Slice

A slice is a more flexible data structure than a traditional array; it is built on top of arrays and has a dynamic size, allowing it to grow as needed.

Slice vs. Array

a := [3]int{1, 2, 3} // array
s := []int{1, 2, 3} // slice

You can’t append values to an array, but you can to a slice.

Understanding cap() and len()

• len(): This function returns the number of elements currently in a variable.
• cap(): This function returns the capacity of a variable, which is the maximum number of elements it can hold without reallocating.

Let’s fmt.Printf these two variables:

a := [3]int{1, 2, 3} // array
s := []int{1, 2, 3} // slice

fmt.Printf("Length(a): %v Capacity(a): %v\n", len(a), cap(a))
fmt.Printf("Length(s): %v Capacity(s): %v\n", len(s), cap(s))

// Output:
// Length(a): 3 Capacity(a): 3
// Length(s): 3 Capacity(s): 3

Everything looks fine. Let’s append a value to the slice and check the length and capacity again.

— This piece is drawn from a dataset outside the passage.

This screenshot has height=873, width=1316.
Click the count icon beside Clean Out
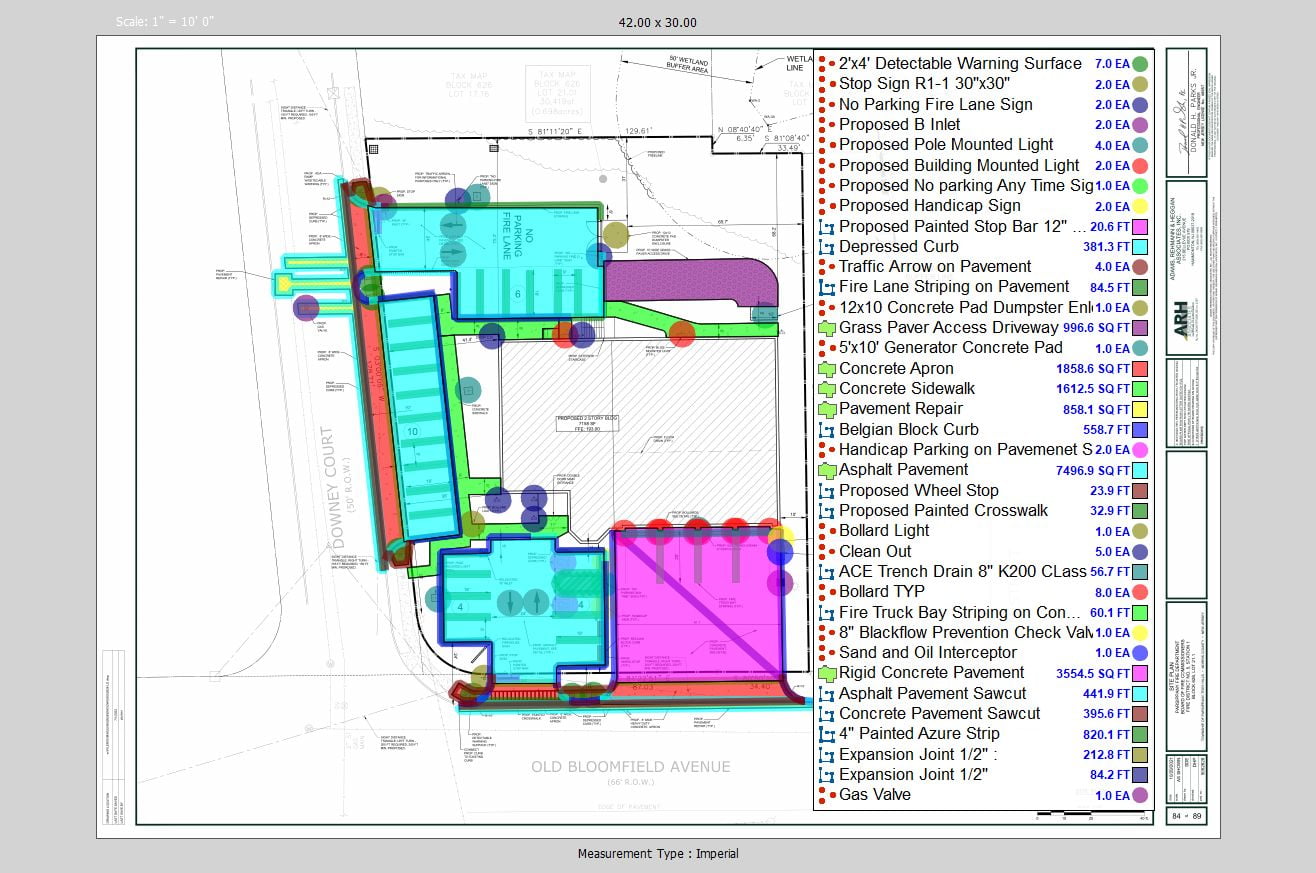(825, 551)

a := [3]int{1, 2, 3} // array
s := []int{1, 2, 3} // slice

s = append(s, 101)

fmt.Printf("Length(a): %v Capacity(a): %v\n", len(a), cap(a))
fmt.Printf("Length(s): %v Capacity(s): %v\n", len(s), cap(s))
// Output:
// Length(a): 3 Capacity(a): 3
// Length(s): 4 Capacity(s): 6

The capacity of the slice increased. If you look at the line s = append(s, 101), I’m reassigning a new slice to the variable s. When we append a new element to a slice, if there isn’t enough space in the underlying array, Go creates a new underlying array, copies the existing elements, and appends the new element. The capacity of the slice may increase, often doubling the original capacity to optimize performance.

Creating a Slice with make

You can also use the make function to create a slice:

s := make([]int, 0, 5) // integer slice of length 0 and capacity 5

When you append to this slice, it will fill up to its capacity before needing to allocate a new underlying array. If the slice’s length exceeds its capacity, Go will automatically manage the memory allocation for you.